# 課題 1
ヘッドハンティングに関する文章から、「ヘッドハンティングで転職することには、次のデメリットがあります。」から「け入れるか否かを選択します。」までを、終わりの語句も含めて一字一句違えずに書き写してください。
# 課題 2
ヘッドハンティングに関する文章によると、競業避止の契約とはどのような契約ですか。
# 課題 3
ヘッドハンティングに関する文章で、関係が悪くなる可能性があると挙げられている当事者をすべて答えてください。

# 分析用の文章
-------
ヘッドハンティングで転職することには、次のデメリットがあります。

それぞれのデメリットについて、詳しく見ていきましょう。

待遇が気になり自身との相性の見極めが甘くなりがち

ヘッドハンティングで転職する場合、自身と企業の相性を見極める機会が少ないため、ミスマッチが起きるリスクが高まります。

通常の転職では、複数の企業を比較し、社風や働き方まで確認したうえで自身に合った企業に応募します。

一方、ヘッドハンティングでは自ら企業を探して選ぶのではなく、企業からの提案を受け入れるか否かを選択します。

このような状況では、ヘッドハンティングされたことに気持ちが舞い上がってしまい、企業のカルチャーや働き方との相性を十分に見極められないこともあるでしょう。

好条件の待遇だったとしても、自身と相性が悪ければ環境に不満を感じ、転職後の満足度が低下する可能性があります。

そのため、ヘッドハンティングの際にも、企業と自身の相性や働き方について確認し、慎重に検討することが重要です。

現職の会社との関係が悪くなる可能性がある

ヘッドハンティングで転職することは、企業にとって自社の利益を生み出す優秀な人材を他社に奪われたことと同義です。

そのため、現職の会社と転職先の企業、対象者との関係が悪くなる可能性があります。

さらに、ヘッドハンティングで転職する際には、競業避止の契約の問題も懸念されます。競業避止の契約は、離職から一定期間内に同業種の企業への転職を禁止する契約です。競業避止契約に違反すると、損害賠償請求を受ける可能性があります。
-------
# 学習用データ

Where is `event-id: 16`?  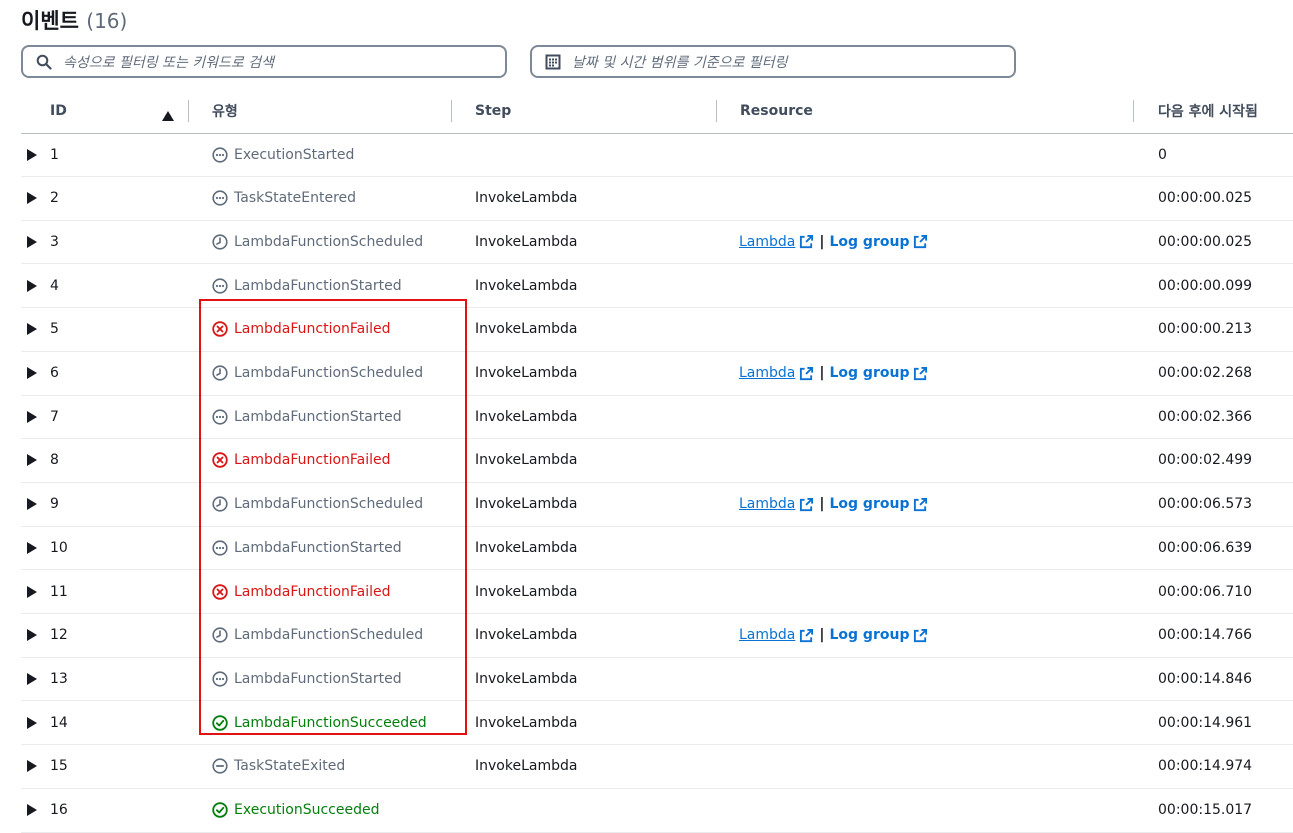
event-id: 16 is located at coordinates (59, 810). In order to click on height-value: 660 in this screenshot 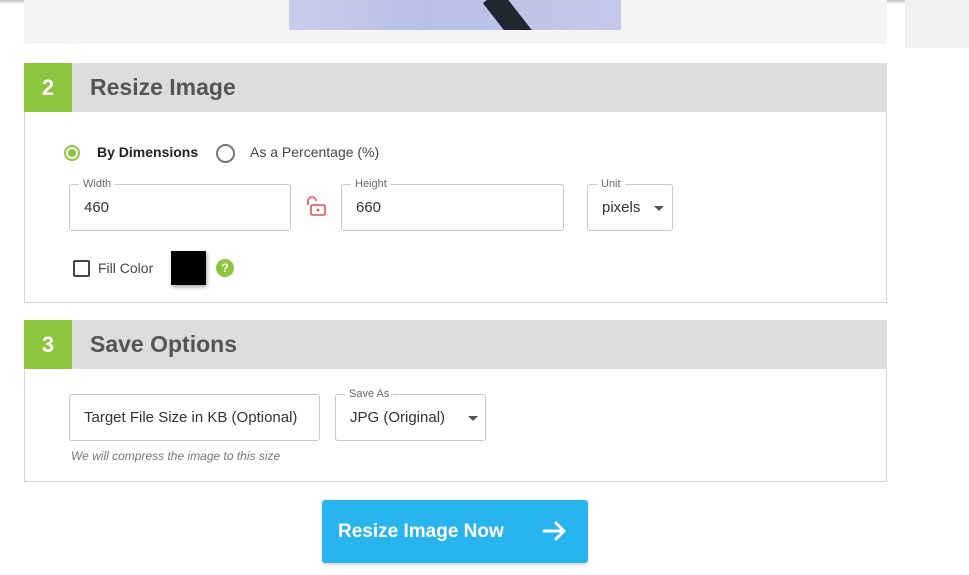, I will do `click(369, 208)`.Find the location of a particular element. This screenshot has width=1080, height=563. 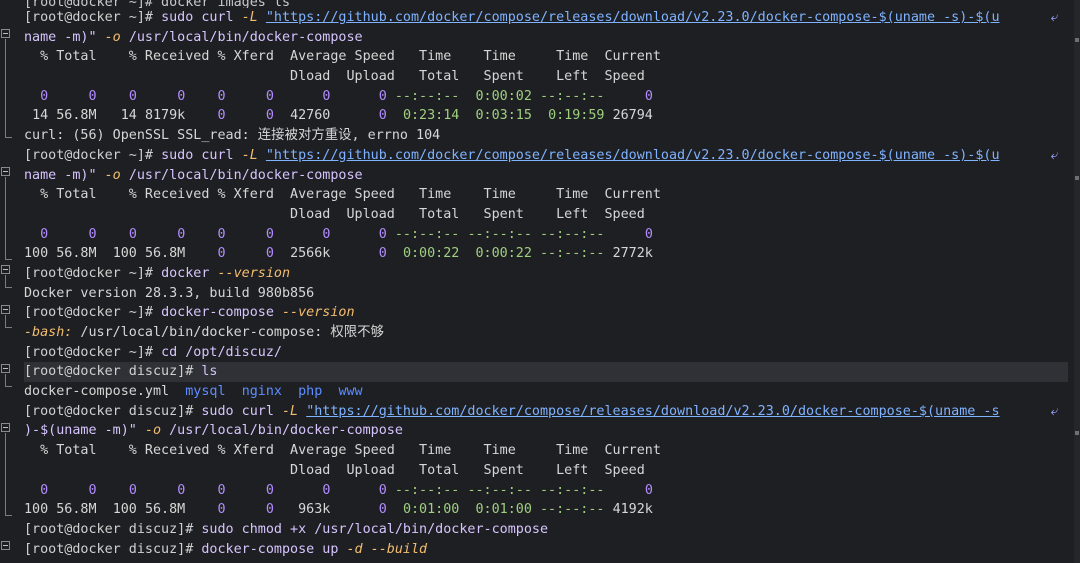

fold-gutter is located at coordinates (10, 282).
-------
# 解答 1
ヘッドハンティングで転職することには、次のデメリットがあります。

それぞれのデメリットについて、詳しく見ていきましょう。

待遇が気になり自身との相性の見極めが甘くなりがち

ヘッドハンティングで転職する場合、自身と企業の相性を見極める機会が少ないため、ミスマッチが起きるリスクが高まります。

通常の転職では、複数の企業を比較し、社風や働き方まで確認したうえで自身に合った企業に応募します。

一方、ヘッドハンティングでは自ら企業を探して選ぶのではなく、企業からの提案を受け入れるか否かを選択します。

# 解答 2
離職から一定期間内に同業種の企業への転職を禁止する契約です。

# 解答 3
現職の会社、転職先の企業、対象者